For the Wideners, the Elkins, and their circle he designed mansions in Philadelphia, New York City, and Newport, Rhode Island. Through these connections, and others, he designed office buildings, hospitals, and institutional buildings. Known for his academic facility designs, some of his most notable works include commissions for the University of Pennsylvania, Harvard University, Duke University, and others. Harvard University's principal library, the Harry Elkins Widener Memorial Library, was built with a gift from Eleanor Elkins Widener as a memorial to her son, Harry, Class of 1907, an enthusiastic young bibliophile who died in the sinking of the Titanic.

On April 25, 1903, Trumbauer married Sara Thomson Williams and became stepfather to her daughter, Agnes Helena Smith, from her previous marriage to iron dealer C. Comly Smith. Architectural Record published a survey of his work in 1904, less than a decade after his first major commission.

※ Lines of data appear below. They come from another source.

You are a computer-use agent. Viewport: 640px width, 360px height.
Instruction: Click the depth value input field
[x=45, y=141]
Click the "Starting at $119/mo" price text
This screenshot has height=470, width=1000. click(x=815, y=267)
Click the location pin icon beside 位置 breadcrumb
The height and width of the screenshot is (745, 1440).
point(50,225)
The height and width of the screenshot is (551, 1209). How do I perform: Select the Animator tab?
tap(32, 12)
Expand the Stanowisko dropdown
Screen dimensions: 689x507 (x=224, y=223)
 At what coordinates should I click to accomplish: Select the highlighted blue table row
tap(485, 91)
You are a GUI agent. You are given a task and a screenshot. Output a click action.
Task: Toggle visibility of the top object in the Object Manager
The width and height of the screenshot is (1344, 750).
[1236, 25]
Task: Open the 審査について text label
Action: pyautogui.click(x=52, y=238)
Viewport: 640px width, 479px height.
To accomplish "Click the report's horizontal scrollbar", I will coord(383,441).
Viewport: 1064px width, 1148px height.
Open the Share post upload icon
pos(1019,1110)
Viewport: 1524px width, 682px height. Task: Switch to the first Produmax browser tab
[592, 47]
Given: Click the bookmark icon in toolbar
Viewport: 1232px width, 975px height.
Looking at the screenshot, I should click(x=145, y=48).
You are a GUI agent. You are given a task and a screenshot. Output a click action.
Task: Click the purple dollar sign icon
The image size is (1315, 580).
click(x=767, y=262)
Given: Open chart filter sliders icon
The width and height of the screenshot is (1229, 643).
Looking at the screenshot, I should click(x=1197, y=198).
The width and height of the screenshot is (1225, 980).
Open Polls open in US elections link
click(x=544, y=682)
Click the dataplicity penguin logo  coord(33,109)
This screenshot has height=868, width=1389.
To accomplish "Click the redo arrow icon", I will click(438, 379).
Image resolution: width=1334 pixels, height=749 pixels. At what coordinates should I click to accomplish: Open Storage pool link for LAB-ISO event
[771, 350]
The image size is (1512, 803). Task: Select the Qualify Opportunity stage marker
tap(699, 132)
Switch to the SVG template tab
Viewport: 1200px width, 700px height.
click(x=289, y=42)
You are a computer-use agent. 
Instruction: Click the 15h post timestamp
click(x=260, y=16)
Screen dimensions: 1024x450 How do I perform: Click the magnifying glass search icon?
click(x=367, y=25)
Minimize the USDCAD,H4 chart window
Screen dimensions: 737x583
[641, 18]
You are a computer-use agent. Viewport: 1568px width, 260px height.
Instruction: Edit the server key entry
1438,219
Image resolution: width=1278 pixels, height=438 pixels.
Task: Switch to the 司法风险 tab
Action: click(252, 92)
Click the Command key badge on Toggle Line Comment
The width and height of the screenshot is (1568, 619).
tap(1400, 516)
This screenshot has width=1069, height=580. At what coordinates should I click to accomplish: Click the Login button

In 1906, Trumbauer hired Julian Abele, the first African-American graduate of the University of Pennsylvania Architecture Department, and promoted him to chief designer in 1909. Many of Trumbauer's later buildings have been attributed to Abele, but without evidence. With the exception of Duke University Chapel (1934), Abele never claimed credit for any of the firm's buildings designed during Trumbauer's lifetime. Abele contributed to the design of more than 400 Trumbauer buildings, including the Widener Memorial Library at Harvard University (1912–15), Philadelphia's Central Library (1917–27), and the Philadelphia Museum of Art (1914–28). He was also the primary designer of the west campus of Duke University (1924–54).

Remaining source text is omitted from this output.